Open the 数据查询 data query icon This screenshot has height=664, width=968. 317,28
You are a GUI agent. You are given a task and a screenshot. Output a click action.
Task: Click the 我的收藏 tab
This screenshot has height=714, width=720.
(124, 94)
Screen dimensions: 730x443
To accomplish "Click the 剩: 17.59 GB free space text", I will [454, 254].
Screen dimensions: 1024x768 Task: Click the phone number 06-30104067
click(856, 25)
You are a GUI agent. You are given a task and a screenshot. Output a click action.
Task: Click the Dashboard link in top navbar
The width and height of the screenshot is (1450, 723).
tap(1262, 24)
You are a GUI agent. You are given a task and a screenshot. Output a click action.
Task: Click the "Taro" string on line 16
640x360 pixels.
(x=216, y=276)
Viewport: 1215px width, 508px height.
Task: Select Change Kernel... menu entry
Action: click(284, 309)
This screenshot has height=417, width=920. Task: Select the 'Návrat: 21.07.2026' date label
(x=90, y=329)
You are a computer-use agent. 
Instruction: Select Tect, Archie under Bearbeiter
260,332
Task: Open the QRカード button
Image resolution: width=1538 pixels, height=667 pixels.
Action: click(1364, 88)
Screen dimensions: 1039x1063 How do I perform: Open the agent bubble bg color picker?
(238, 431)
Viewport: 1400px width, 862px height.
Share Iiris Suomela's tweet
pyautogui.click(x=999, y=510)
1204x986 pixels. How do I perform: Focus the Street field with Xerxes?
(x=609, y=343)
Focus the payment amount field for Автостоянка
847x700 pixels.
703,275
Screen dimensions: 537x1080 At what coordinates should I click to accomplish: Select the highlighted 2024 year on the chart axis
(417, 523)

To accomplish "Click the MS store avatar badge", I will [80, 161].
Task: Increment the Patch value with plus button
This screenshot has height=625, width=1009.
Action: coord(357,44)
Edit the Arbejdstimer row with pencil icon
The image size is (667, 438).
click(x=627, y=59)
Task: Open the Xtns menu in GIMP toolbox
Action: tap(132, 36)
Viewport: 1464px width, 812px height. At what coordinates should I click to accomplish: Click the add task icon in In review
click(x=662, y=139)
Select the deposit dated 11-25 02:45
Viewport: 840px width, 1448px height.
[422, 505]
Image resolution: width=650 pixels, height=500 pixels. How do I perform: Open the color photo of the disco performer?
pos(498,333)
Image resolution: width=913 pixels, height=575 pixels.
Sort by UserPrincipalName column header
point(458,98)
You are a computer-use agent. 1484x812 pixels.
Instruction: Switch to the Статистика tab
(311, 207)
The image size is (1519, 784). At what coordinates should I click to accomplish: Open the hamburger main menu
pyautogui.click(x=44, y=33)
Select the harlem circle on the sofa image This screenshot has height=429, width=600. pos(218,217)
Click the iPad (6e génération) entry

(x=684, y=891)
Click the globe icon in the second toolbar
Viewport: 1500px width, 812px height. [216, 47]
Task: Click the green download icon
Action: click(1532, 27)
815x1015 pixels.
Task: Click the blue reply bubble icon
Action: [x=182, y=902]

| What to produce |
Transcribe every record exactly, keeping each line as it is.

| Exercise response |
Open the 数据查询 data query icon This screenshot has height=664, width=968. 317,28
You are a GUI agent. You are given a task and a screenshot. Output a click action.
Task: Click the 我的收藏 tab
This screenshot has height=714, width=720.
(124, 94)
Screen dimensions: 730x443
To accomplish "Click the 剩: 17.59 GB free space text", I will [454, 254].
Screen dimensions: 1024x768 Task: Click the phone number 06-30104067
click(856, 25)
You are a GUI agent. You are given a task and a screenshot. Output a click action.
Task: Click the Dashboard link in top navbar
The width and height of the screenshot is (1450, 723).
tap(1262, 24)
You are a GUI agent. You are given a task and a screenshot. Output a click action.
Task: Click the "Taro" string on line 16
640x360 pixels.
(x=216, y=276)
Viewport: 1215px width, 508px height.
Task: Select Change Kernel... menu entry
Action: click(284, 309)
This screenshot has height=417, width=920. Task: Select the 'Návrat: 21.07.2026' date label
(x=90, y=329)
You are a computer-use agent. 
Instruction: Select Tect, Archie under Bearbeiter
260,332
Task: Open the QRカード button
Image resolution: width=1538 pixels, height=667 pixels.
Action: click(1364, 88)
Screen dimensions: 1039x1063 How do I perform: Open the agent bubble bg color picker?
(238, 431)
Viewport: 1400px width, 862px height.
Share Iiris Suomela's tweet
pyautogui.click(x=999, y=510)
1204x986 pixels. How do I perform: Focus the Street field with Xerxes?
(x=609, y=343)
Focus the payment amount field for Автостоянка
847x700 pixels.
703,275
Screen dimensions: 537x1080 At what coordinates should I click to accomplish: Select the highlighted 2024 year on the chart axis
(417, 523)

To accomplish "Click the MS store avatar badge", I will [80, 161].
Task: Increment the Patch value with plus button
This screenshot has height=625, width=1009.
Action: coord(357,44)
Edit the Arbejdstimer row with pencil icon
The image size is (667, 438).
click(x=627, y=59)
Task: Open the Xtns menu in GIMP toolbox
Action: tap(132, 36)
Viewport: 1464px width, 812px height. At what coordinates should I click to accomplish: Click the add task icon in In review
click(x=662, y=139)
Select the deposit dated 11-25 02:45
Viewport: 840px width, 1448px height.
[422, 505]
Image resolution: width=650 pixels, height=500 pixels. How do I perform: Open the color photo of the disco performer?
pos(498,333)
Image resolution: width=913 pixels, height=575 pixels.
Sort by UserPrincipalName column header
point(458,98)
You are a computer-use agent. 1484x812 pixels.
Instruction: Switch to the Статистика tab
(311, 207)
The image size is (1519, 784). At what coordinates should I click to accomplish: Open the hamburger main menu
pyautogui.click(x=44, y=33)
Select the harlem circle on the sofa image This screenshot has height=429, width=600. pos(218,217)
Click the iPad (6e génération) entry

(x=684, y=891)
Click the globe icon in the second toolbar
Viewport: 1500px width, 812px height. [216, 47]
Task: Click the green download icon
Action: click(1532, 27)
815x1015 pixels.
Task: Click the blue reply bubble icon
Action: [x=182, y=902]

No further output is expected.